◆ TASKS AND EXERCISES:
#1 In the forum reply about empty output files, at which step does the responder think the failure most likely happens?
#2 Resume the forum reply about empty output files and write what comes after its final sentence.

◆ PROVIDED PASSAGE:
___
Open MaestSi opened 6 years ago
I am not exactly sure what is the first set of empty files that aren't being written by your description. It seems like it is the router step, but I am more likely to believe it is failing at the extracting discordants step. Files won't get routed or assembled properly if the proceeding files are not written, empty, truncated, or contain some kind of catastrophic failure. Do all of the discordant bams get written? Does routed-files.txt get written? Do any of the discordant cluster files get written?
I think there have been changes to samtools in the past few years that could be causing this depending on what version you have of samtools, but this would be a problem at discordant extraction. If you could tell me what exact step is failing and what fails to write, then I might be able to give you a better answer.
___
◆ RECORDED DATA:
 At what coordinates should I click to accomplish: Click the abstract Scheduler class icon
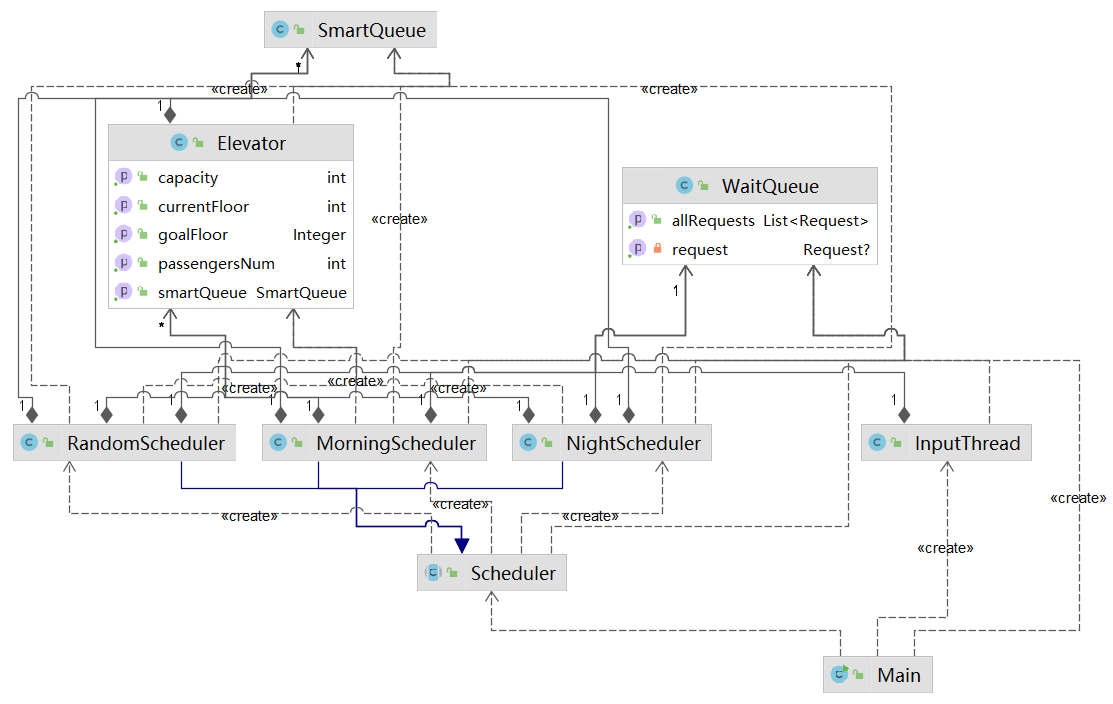point(433,572)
___
◆ ANSWER SET:
#1 At the extracting discordants step.

#2
I have the following non-empty files:
Okay thanks. That is helpful. Did you set the ulimit to over 16000 or 16384? This controls the number of file handles that can be open simultaneously. How many of those chr chr +- files are written?
Have you tried running the routing step independently? What happens?
1020 chr chr +- files are written in total, some of them are empty but the majority is not. Yes, I already set ulimit -f to 16384 and tried running the routing step independently. In particular these are the command and the messages printed to screen:
/mnt/cifs01/simone/software/SVE/src/hydra/bin/hydra-router -config /mnt/cifs01/simone/NA12878/Hydra_output/start_sorted_S17/bam.stub.config -routedList /mnt/cifs01/simone/NA12878/Hydra_output/start_sorted_S17/bam.routed
Parameters: Configuration file (-config): /mnt/cifs01/simone/NA12878/Hydra_output/start_sorted_S17/bam.stub.config Routed file list (-routedList): /mnt/cifs01/simone/NA12878/Hydra_output/start_sorted_S17/bam.routed
Processing: Routing discordant mappings to master chrom/chrom/strand/strand files. Found /mnt/cifs01/simone/NA12878/start_sorted.bam.bedpe Routing mappings from: /mnt/cifs01/simone/NA12878/start_sorted.bam.bedpe...Time elapsed: 54 sec
Are you running this on a single dataset? I think there should be many bedpes.
Yes, I'm running Hydra on a single sample. I had only one ~1GB bedpe file.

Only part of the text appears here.